### [YOUR OBJECTIVE]
The response should contain only the line with "Task: Click arrow next to PRIKAŽI JOŠ VIJESTI" and every line after it to the end of the listing below, duplicated exactly; no picture belongs in it.

---

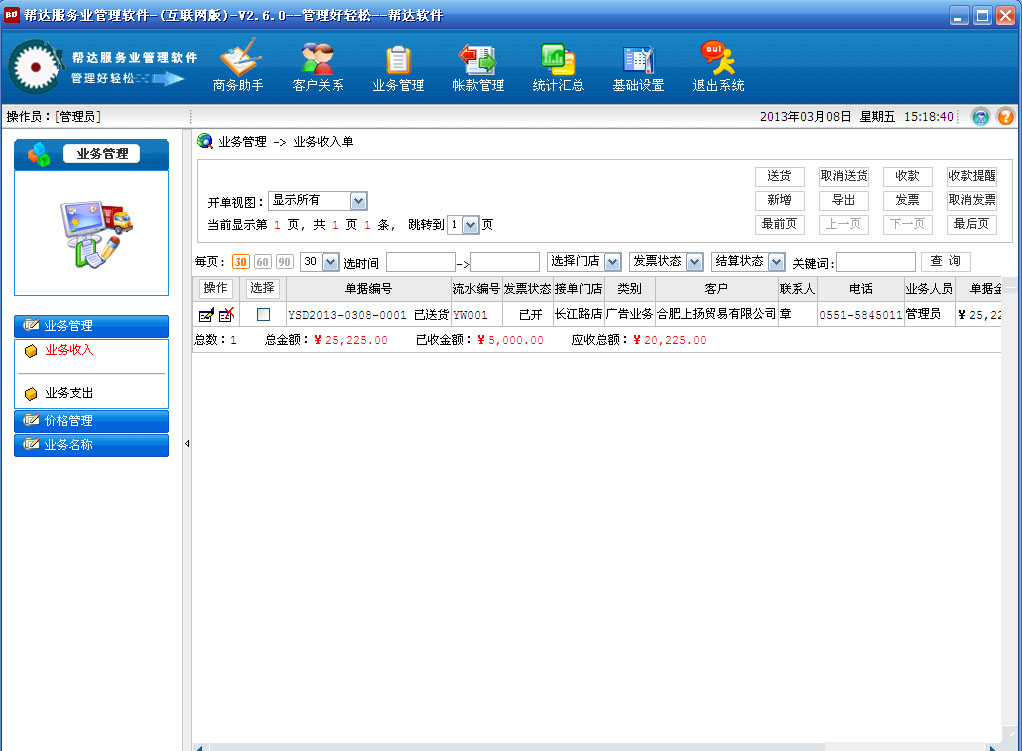Click the 帐款管理 toolbar icon

[478, 65]
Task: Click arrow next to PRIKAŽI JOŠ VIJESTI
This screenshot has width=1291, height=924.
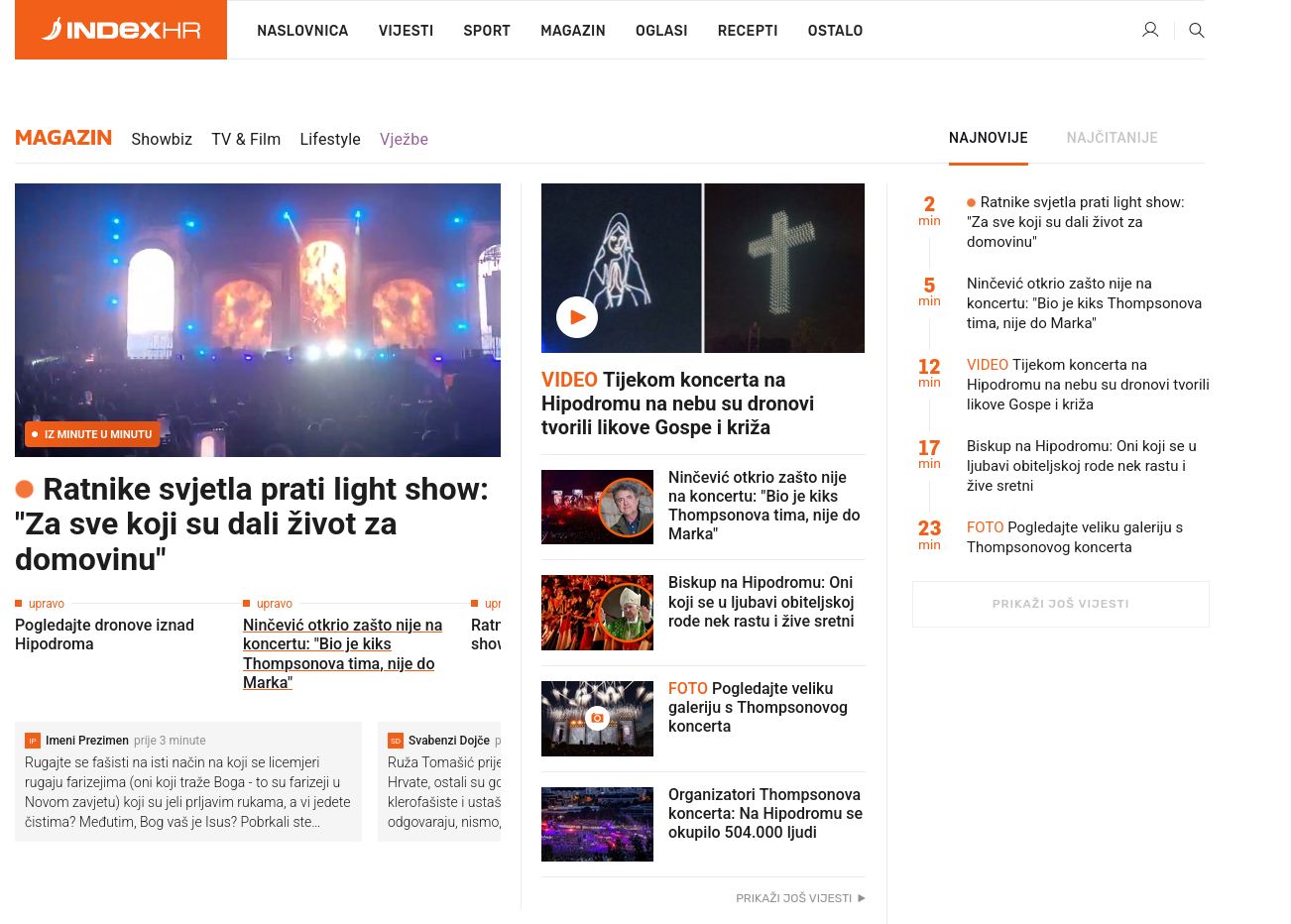Action: [862, 898]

---

### [RESPONSE BELOW]
Task: Click arrow next to PRIKAŽI JOŠ VIJESTI
This screenshot has width=1291, height=924.
Action: [862, 898]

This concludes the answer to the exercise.